Since launching her Goop lifestyle newsletter and website in 2008, Gwyneth Paltrow has come in for a fair whack of criticism and mockery, not least over a recent recommendation of a vaginal steam treatment and the use of the term “conscious uncoupling” in the announcement of her split from Chris Martin.
But the actress has defended the “misperception” of her website in a new interview, and says she was not responsible for the phrase “conscious uncoupling” appearing in her blog, posted in March last year.
Speaking to Fast Company magazine, Paltrow claimed her detractors often haven't actually read Goop themselves. “I do think a lot of the misperception comes from people who haven’t actually gone on the site, because a lot of the things you see or hear, we’re like, ‘We never said that, never wrote that, that’s not the price point, or this was totally out of context,’” she explains.
“It seems that when people really engage, they understand who we are and what we’re doing.”
The Oscar-winning actress says it was her editor Elise Loehnen who penned the often-mocked title of her separation post: “When I announced that I was separating on the website, [Loehnen] titled the piece ‘Conscious Uncoupling’ and I had no idea.”
Paltrow, who has relocated the business from the UK to Los Angeles, now wants to expand it and describes it as her "main job" - though she dismisses the idea that focusing on Goop means she's left acting behind, implying the suggestion is sexist.
“I don’t see it as I’m leaving something behind, I see it as this year I probably won’t make a movie or I probably won’t do a TV show or a play, and I’ll focus on the business. It’s our tendency to want to put women in one little category,” she said. “That’s where we like them.”
Though she admits to some “trepidation” before starting the venture, Paltrow, 42, explains that she believes jumping in headfirst has always been her forte.
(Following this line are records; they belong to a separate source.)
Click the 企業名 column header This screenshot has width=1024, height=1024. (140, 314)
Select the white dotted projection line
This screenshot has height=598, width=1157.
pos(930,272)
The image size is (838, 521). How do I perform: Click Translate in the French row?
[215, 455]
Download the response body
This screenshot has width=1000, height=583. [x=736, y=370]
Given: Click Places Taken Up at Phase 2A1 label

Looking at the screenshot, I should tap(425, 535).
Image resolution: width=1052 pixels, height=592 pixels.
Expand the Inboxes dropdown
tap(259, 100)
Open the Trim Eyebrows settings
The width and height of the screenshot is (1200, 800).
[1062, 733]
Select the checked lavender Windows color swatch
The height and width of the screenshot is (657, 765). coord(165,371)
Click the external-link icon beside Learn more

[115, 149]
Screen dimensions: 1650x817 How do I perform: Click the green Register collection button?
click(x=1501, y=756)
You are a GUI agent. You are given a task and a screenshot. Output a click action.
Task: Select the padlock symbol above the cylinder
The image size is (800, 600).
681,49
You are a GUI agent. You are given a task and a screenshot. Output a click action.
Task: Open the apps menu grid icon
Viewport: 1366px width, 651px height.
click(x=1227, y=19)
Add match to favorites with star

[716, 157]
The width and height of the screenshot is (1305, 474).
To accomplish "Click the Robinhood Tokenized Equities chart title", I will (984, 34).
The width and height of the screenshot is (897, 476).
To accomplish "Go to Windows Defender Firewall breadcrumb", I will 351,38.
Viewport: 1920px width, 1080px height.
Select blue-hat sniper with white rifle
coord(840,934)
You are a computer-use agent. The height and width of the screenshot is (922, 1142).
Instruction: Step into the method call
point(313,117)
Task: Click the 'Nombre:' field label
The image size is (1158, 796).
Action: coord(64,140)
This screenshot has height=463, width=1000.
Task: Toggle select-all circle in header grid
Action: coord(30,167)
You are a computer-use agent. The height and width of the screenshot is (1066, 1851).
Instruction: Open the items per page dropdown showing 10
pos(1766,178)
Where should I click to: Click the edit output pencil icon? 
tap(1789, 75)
She told the publication: “I had this the other day where somebody was asking me about [the film Emma] that I did in England when I was 22. It was really my first starring role, an adaptation of Jane Austen’s Emma. And I remember at the time people saying, ‘Weren’t you intimidated to play this English heroine? You’re this American girl.’
“When I think about it, I would be petrified.”
However the Shakespeare in Love star doesn't appear too fazed by those who criticise the website, saying: “I always like it when there’s a big response to something because it tells me, ‘Oh we’ve touched a nerve here, this is really interesting.' There are a lot of media companies that would die to have the kind of response that we get from our content.”